— Description of the task —
Look below for the line containing "Task: Expand the dialog to fullscreen" and the line containing "Given: Open the Organise dropdown menu"; repeat exactly those two lines and all lines between them, and nothing else.

Records excerpted from a collection:
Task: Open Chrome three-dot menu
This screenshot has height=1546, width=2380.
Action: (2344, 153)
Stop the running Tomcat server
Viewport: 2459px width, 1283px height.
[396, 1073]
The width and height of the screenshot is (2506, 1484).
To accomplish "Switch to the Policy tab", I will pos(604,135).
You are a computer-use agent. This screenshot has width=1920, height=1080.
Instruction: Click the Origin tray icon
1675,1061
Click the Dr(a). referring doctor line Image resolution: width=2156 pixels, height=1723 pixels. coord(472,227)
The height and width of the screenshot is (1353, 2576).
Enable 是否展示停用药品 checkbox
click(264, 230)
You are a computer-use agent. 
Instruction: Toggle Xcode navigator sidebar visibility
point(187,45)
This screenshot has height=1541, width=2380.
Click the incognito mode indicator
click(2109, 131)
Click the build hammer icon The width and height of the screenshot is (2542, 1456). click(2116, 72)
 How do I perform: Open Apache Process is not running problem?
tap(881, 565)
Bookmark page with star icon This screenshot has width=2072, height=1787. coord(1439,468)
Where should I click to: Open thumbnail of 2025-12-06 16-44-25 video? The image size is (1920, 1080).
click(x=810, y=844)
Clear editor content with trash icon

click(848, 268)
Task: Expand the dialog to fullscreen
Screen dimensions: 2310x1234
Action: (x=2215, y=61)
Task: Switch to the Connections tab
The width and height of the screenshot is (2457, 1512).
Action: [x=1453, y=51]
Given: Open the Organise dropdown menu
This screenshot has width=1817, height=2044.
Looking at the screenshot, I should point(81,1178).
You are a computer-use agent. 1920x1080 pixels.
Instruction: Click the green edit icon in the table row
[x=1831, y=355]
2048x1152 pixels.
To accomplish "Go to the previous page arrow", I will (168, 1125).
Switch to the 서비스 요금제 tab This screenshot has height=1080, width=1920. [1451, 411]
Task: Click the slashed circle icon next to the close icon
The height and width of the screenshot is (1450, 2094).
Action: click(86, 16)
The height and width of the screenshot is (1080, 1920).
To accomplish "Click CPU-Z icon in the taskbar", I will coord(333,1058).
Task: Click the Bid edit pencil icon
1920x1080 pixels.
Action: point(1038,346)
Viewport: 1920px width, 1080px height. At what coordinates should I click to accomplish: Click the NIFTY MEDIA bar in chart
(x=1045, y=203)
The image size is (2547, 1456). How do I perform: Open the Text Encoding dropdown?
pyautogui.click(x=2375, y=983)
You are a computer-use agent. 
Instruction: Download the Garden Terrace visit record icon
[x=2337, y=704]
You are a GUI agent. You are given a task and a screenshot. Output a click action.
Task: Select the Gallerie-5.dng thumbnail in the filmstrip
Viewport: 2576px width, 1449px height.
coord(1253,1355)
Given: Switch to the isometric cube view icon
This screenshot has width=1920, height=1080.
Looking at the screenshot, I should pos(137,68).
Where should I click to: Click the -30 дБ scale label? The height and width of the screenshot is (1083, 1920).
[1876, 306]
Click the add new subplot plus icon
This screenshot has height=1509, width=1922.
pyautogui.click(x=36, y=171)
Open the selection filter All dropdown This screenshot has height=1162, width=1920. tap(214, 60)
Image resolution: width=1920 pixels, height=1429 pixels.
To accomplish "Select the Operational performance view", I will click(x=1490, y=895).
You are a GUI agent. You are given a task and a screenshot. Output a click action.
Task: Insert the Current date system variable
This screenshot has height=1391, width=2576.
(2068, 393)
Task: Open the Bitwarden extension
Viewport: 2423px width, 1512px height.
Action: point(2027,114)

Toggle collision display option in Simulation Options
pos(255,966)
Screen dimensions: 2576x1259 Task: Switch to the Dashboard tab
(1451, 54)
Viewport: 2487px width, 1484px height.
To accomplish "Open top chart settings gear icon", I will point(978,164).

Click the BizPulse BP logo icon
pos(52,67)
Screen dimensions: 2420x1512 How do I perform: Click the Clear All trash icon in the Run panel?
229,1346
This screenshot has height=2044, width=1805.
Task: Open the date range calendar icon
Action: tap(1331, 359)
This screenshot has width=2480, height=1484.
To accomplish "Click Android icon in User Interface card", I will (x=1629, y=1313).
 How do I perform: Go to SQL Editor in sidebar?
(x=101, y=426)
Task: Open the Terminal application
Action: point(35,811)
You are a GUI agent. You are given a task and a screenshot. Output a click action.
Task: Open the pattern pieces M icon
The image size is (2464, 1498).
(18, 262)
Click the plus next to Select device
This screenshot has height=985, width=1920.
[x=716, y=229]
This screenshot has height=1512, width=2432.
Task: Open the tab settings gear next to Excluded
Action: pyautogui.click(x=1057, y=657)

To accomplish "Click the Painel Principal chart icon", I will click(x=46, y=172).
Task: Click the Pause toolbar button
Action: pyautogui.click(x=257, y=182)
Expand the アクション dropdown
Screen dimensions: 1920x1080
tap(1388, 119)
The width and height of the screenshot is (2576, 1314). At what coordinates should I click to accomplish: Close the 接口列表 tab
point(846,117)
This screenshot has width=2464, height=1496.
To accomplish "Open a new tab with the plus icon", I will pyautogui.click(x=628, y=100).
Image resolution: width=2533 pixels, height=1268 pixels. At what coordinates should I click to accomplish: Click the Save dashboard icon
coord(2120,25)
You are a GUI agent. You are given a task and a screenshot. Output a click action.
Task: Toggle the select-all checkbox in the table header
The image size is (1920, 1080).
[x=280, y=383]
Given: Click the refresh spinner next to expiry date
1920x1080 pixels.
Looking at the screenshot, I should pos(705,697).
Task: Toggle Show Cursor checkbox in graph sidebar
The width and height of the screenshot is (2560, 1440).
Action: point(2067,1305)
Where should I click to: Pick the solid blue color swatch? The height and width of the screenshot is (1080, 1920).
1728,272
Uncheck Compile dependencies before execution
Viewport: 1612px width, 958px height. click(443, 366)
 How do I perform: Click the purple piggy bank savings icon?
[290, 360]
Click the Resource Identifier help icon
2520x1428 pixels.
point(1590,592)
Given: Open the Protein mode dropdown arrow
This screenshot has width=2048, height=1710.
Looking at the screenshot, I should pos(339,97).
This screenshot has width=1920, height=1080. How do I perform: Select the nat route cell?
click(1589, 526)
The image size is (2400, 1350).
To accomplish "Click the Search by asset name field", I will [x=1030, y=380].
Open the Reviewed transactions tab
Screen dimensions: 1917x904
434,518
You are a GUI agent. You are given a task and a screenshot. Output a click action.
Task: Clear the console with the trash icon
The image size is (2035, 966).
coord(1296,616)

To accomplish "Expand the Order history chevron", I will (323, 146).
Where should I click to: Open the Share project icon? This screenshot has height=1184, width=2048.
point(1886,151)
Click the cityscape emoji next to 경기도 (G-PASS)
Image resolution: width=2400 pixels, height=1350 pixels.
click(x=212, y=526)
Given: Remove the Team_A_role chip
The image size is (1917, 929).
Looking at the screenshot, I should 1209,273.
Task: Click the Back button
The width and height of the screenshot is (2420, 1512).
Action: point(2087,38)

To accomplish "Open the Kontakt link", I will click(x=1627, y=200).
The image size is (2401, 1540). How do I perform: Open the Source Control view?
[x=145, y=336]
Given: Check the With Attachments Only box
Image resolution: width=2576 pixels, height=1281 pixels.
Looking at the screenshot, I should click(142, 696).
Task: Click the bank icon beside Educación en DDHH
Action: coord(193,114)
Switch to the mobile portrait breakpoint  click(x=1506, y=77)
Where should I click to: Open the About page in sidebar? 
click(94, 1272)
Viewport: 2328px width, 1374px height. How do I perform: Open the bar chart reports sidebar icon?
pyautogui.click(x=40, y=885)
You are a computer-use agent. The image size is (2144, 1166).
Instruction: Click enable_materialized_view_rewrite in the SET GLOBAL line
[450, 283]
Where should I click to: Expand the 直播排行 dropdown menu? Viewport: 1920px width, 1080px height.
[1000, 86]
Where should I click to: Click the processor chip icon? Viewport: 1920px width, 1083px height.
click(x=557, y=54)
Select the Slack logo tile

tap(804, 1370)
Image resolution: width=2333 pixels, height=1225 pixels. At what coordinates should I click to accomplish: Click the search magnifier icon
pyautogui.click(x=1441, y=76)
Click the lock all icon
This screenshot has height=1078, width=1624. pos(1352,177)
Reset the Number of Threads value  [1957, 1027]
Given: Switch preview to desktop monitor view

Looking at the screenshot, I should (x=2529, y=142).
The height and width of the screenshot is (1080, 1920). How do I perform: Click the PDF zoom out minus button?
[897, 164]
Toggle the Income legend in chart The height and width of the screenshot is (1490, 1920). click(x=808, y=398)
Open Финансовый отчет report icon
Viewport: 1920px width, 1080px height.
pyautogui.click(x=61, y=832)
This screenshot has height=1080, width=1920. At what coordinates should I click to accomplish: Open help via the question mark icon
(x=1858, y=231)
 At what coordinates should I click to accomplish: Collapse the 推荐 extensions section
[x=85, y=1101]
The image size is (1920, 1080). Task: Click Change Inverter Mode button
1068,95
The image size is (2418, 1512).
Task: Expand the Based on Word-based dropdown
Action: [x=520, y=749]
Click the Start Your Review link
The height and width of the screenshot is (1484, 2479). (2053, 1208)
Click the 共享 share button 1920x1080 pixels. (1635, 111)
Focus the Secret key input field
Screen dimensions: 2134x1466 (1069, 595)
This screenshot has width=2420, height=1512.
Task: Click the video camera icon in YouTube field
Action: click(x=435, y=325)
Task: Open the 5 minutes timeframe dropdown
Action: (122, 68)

— Result of this task —
Task: Expand the dialog to fullscreen
Screen dimensions: 2310x1234
Action: (x=2215, y=61)
Task: Switch to the Connections tab
The width and height of the screenshot is (2457, 1512).
Action: [x=1453, y=51]
Given: Open the Organise dropdown menu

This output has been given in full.